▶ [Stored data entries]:
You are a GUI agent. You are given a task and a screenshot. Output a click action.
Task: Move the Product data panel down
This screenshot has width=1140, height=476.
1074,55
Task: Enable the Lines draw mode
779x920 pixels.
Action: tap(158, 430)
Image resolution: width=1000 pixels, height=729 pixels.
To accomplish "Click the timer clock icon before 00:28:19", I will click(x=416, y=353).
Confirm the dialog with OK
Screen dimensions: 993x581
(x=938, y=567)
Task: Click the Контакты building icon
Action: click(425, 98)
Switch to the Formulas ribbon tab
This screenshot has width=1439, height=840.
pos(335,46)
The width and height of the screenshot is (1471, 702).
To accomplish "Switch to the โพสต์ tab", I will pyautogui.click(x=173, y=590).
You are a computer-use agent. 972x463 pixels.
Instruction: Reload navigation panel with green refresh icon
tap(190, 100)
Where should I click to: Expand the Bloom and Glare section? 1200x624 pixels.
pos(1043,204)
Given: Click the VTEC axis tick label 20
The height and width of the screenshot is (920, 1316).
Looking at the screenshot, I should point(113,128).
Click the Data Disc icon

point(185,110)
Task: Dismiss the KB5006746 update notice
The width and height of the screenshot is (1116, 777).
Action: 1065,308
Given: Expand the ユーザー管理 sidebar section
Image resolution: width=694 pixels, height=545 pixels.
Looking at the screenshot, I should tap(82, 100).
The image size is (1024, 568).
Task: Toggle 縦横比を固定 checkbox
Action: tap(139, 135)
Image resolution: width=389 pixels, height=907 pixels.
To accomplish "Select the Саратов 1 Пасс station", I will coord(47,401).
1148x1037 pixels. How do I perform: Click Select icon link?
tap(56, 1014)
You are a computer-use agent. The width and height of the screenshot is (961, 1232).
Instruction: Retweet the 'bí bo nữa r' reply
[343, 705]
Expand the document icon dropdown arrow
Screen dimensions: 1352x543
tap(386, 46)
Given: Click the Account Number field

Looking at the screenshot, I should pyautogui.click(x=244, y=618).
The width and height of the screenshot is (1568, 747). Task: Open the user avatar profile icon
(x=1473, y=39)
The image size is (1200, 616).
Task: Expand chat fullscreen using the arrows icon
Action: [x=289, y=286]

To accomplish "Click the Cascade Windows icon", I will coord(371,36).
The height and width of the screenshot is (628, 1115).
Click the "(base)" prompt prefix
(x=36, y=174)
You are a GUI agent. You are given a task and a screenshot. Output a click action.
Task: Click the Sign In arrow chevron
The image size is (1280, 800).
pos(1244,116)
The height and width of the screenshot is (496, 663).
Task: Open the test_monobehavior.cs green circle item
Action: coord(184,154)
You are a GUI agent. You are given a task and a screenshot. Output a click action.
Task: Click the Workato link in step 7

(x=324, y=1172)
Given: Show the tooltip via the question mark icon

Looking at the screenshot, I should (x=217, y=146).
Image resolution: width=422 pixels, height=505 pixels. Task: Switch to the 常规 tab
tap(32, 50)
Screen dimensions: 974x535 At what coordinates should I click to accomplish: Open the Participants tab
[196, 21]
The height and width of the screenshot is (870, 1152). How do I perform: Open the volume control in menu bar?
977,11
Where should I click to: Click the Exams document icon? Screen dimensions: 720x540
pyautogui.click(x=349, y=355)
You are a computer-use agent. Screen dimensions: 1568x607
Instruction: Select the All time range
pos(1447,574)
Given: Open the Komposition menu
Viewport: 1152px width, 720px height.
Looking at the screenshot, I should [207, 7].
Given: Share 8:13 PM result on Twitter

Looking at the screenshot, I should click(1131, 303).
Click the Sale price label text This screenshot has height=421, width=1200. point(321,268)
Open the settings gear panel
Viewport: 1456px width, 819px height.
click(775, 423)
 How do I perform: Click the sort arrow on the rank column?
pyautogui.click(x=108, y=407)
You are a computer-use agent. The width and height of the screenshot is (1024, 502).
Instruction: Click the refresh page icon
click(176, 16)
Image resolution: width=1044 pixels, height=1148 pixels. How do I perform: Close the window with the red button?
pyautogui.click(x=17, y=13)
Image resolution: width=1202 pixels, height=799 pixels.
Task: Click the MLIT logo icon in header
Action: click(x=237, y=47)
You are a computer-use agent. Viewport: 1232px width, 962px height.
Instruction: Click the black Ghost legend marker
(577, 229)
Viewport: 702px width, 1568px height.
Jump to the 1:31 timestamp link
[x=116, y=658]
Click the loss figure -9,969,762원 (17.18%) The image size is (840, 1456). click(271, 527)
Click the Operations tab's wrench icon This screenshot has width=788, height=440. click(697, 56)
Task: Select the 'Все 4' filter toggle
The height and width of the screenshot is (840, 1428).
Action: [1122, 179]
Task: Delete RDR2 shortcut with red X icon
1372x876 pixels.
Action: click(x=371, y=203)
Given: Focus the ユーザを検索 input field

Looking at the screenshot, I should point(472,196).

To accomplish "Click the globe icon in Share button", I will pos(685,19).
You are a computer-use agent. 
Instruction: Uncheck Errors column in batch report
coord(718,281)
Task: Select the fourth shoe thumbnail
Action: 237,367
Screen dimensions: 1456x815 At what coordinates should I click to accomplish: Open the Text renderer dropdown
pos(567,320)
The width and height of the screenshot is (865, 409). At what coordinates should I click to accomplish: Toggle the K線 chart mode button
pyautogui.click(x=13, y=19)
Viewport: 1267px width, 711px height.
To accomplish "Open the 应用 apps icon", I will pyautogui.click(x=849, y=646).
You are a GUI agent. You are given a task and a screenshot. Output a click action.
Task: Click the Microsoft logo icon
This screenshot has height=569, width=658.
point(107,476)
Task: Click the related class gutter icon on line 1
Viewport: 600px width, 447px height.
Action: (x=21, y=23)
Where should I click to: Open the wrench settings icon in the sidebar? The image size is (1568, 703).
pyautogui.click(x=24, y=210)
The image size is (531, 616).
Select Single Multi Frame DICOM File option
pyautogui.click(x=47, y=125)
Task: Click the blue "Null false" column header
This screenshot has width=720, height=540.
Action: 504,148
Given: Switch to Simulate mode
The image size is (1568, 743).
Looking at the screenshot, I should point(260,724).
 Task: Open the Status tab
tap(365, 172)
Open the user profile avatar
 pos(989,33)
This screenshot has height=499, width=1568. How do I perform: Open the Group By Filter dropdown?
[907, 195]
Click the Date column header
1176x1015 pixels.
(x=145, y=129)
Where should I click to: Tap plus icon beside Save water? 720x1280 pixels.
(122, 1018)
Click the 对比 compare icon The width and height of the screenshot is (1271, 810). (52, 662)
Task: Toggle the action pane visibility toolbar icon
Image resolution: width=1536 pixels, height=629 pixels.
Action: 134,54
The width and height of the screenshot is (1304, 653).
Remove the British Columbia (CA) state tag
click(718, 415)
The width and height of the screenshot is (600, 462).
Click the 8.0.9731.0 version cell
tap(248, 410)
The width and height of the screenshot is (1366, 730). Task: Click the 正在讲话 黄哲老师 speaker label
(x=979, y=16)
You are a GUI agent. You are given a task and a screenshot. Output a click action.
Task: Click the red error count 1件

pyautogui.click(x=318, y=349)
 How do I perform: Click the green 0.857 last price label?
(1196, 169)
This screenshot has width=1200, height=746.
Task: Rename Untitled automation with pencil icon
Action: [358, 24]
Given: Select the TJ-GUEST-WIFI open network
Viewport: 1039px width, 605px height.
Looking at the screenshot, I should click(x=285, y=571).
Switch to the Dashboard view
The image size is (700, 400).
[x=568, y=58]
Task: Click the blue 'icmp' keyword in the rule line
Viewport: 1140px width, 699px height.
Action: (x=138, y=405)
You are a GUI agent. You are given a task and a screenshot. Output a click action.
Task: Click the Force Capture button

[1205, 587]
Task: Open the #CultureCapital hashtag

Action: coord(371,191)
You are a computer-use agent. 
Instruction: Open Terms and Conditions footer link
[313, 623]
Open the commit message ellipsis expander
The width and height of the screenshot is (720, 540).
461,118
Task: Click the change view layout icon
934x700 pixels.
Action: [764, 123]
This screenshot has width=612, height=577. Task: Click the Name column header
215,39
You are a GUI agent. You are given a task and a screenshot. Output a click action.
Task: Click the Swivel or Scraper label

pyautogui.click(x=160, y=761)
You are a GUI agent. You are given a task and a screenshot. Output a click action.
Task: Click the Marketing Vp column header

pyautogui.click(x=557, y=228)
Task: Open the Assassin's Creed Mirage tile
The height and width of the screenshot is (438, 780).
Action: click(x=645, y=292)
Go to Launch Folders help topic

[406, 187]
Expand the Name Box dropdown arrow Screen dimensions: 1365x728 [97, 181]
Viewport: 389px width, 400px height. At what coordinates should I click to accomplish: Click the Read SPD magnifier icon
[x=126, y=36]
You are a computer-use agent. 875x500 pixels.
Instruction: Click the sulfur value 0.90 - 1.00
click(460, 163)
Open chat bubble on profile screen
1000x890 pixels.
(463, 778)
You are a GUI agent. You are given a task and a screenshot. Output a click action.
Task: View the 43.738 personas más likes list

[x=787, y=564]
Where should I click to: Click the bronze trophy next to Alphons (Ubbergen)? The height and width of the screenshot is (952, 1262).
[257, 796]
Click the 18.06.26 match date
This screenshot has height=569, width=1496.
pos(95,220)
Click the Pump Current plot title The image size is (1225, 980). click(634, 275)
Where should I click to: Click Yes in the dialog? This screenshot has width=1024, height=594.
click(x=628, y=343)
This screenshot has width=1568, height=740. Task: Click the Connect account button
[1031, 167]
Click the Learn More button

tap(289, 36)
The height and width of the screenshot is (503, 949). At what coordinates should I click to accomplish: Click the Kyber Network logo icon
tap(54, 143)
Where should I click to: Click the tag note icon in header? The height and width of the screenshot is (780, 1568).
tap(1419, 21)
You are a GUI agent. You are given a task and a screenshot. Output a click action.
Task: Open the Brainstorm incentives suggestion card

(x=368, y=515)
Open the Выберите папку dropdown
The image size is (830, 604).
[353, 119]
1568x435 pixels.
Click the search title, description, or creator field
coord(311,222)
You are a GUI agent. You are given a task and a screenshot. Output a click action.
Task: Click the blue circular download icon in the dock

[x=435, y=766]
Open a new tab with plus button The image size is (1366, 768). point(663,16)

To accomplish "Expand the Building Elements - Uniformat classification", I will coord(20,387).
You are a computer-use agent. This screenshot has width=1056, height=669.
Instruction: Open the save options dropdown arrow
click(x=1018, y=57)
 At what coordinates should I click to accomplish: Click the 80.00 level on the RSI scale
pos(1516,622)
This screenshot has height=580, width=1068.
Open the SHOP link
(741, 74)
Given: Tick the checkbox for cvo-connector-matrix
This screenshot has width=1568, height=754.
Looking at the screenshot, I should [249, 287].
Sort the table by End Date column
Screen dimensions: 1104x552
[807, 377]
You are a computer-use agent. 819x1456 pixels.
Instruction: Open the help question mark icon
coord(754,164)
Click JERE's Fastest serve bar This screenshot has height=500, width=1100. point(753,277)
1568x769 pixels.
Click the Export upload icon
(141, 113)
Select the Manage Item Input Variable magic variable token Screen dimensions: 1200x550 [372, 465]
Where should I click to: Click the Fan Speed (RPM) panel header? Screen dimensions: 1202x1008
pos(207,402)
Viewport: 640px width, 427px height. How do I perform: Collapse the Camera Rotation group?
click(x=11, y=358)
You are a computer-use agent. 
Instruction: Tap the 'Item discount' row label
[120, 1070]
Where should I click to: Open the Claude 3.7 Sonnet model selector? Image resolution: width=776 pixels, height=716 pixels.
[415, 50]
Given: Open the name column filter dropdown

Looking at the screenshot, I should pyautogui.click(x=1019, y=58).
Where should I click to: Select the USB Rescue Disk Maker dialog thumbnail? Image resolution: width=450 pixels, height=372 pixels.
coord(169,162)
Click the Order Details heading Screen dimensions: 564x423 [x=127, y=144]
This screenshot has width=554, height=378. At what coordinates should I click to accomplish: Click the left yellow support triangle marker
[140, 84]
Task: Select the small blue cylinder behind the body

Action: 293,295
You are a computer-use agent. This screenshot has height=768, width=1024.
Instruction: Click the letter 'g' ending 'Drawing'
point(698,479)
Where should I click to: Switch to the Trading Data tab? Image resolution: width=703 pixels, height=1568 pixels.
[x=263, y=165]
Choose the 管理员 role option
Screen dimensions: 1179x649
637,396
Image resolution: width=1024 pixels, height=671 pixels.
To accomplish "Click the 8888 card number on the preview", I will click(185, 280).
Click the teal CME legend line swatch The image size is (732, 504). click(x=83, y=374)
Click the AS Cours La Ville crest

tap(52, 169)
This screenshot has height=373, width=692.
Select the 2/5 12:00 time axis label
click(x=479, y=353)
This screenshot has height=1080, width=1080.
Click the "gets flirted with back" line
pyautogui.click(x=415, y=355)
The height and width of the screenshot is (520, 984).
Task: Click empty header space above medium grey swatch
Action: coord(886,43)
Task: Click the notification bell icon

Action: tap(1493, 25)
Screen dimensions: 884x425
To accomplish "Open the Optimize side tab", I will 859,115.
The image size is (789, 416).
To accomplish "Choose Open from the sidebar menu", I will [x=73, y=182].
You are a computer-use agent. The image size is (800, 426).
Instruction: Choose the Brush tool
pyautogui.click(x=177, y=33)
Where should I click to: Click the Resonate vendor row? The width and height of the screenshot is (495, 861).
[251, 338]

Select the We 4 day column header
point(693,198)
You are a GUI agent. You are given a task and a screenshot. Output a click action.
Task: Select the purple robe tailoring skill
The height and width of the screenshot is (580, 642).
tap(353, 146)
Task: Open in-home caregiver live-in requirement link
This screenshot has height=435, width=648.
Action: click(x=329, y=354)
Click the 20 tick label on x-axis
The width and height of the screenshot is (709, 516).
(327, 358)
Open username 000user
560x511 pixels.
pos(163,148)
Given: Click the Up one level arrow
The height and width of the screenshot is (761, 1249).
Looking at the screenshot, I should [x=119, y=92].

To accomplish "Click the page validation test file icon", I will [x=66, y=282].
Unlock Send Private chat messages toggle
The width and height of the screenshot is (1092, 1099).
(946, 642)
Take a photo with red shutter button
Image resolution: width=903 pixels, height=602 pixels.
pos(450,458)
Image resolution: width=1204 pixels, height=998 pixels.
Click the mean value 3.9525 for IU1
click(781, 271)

▶ [Task brief]:
Reproduce, exactly as they stand in the data above, the lines from the one that holds "This screenshot has height=569, width=658." to the one that holds "Given: Switch to Simulate mode", inclusive.

▶ [Written solution]:
This screenshot has height=569, width=658.
point(107,476)
Task: Click the related class gutter icon on line 1
Viewport: 600px width, 447px height.
Action: (x=21, y=23)
Where should I click to: Open the wrench settings icon in the sidebar? The image size is (1568, 703).
pyautogui.click(x=24, y=210)
The image size is (531, 616).
Select Single Multi Frame DICOM File option
pyautogui.click(x=47, y=125)
Task: Click the blue "Null false" column header
This screenshot has width=720, height=540.
Action: 504,148
Given: Switch to Simulate mode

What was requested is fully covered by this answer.